Wire technology has silently progressed in tandem with progress in stent technology. The wires in our facility’s arsenal offer unique features for crossing tortuous vessels, using special design aspects and unique superglide coatings to provide optimal performance. It is the interplay between the flexibility and smoothness of the tip, with the stiffness of the proximal portion of the wire, that determines its performance in these difficult cases. We need to learn to recognize the unique features of each of our tools so as to maximize their performance.

  1. Stent selection. Stent selection is highly important in these cases. The most important features here are the system flexibility and the smoothness of the stent surface over the balloon. Stents that have minimal flare-up of the stent struts upon bending typically perform best in such cases. Longer stents have a tendency to “lock” over bends, particularly if flaring up of the stent struts occurs while the stent bends. This “locking” can be released by gentle motion and steady gentle force on the stent. Sometimes pulling the wire slightly can lead to release of that lock. Shorter stents generally behave more favorably over longer stents in tortuous vessels. Use of the Buddy Wire is recommended in cases where problems may be identified in advance and in cases where the initial crossing with a stent over a single wire has failed.

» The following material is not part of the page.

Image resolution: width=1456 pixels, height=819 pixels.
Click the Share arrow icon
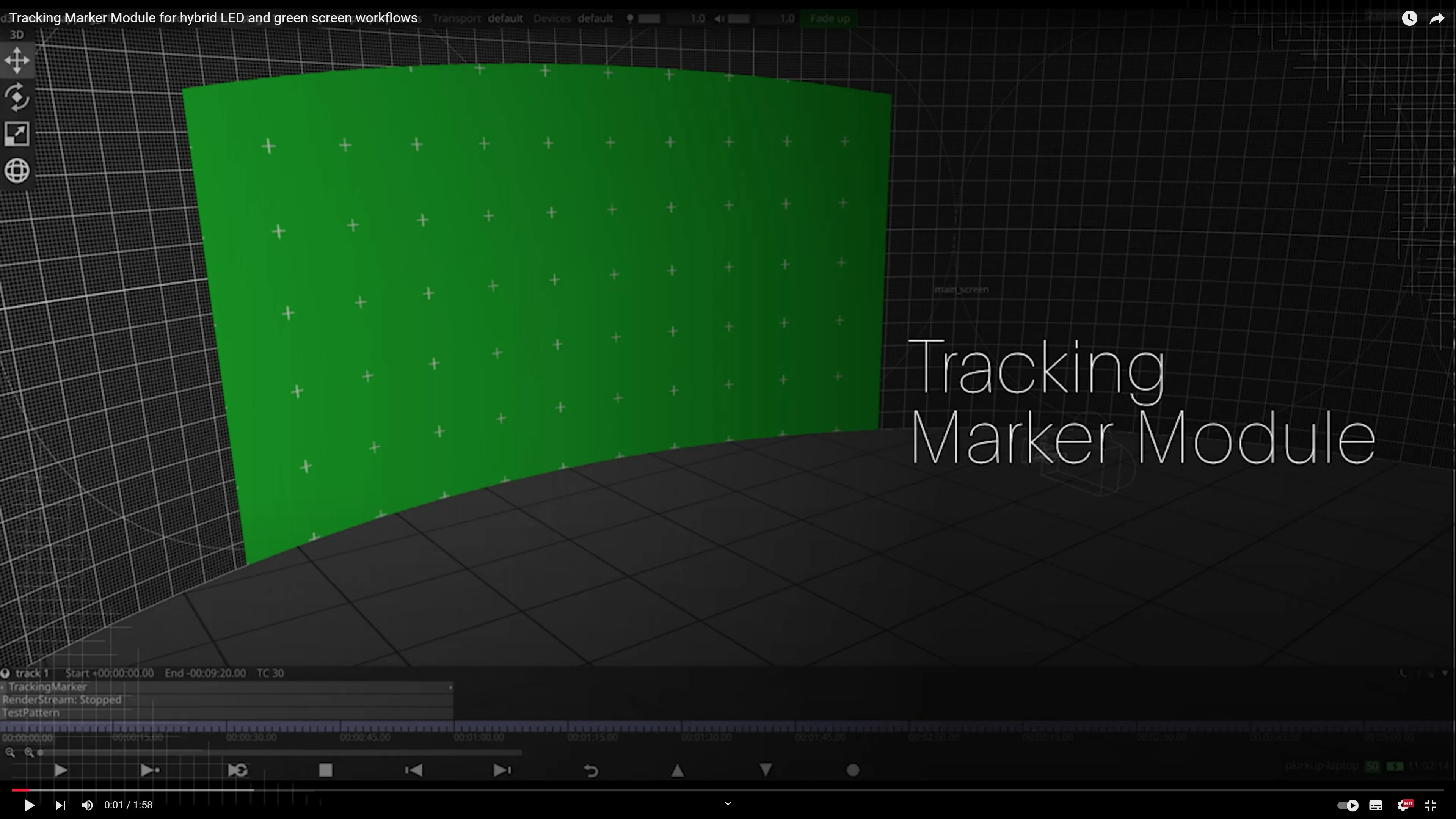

The case presented here shows how the selection of an adequate wire and stent resulted in successful delivery and deployment of a stent.

In cases where severe tortuosity and stent delivery problems are anticipated, I would not select a drug-eluting stent today, since they lack the advanced mechanical properties shared by some of the modern bare-metal stents. Future developments of drug-eluting stents will undoubtedly place them in the same mechanical categories as the third-generation bare-metal stents available today.

Proper stent delivery technique is also extremely important. Operator patience is required when faced with a stent that does not cross a tortuous segment. Long-term gentle force may often lead to success in cases where difficulties are encountered. Extreme force should be avoided and may cause complications such as stent loss and vessel damage. Most importantly, the limits of the procedure should be recognized in time so that the procedure can be stopped safely without major complications. Primum Non-Nocere is the sacred motto in the catheterization laboratory!

Summary. This case demonstrates that PCI is often challenged by mechanical factors related to vessel tortuosity, calcifications and prior proximal stenting. Optimal selection of an appropriate guiding catheter, wire and stent often results in mechanical success, which is the fist step towards procedural  and long-term clinical success.

References

  1. Simons AJ and Caputo RP. Successful placement of a stent in a previously treated un-stentable vessel segment made possible by the ACS Hi-Torque Wiggle Wire: A case report. J Invas Cardiol  2004;16:29–31.
  2. Aude YW, et al. Combination wiggle wire, “Buddy” wire technique for stent delivery in calcified tortuous coronary arteries. Am J Cardiol 2001;88:42.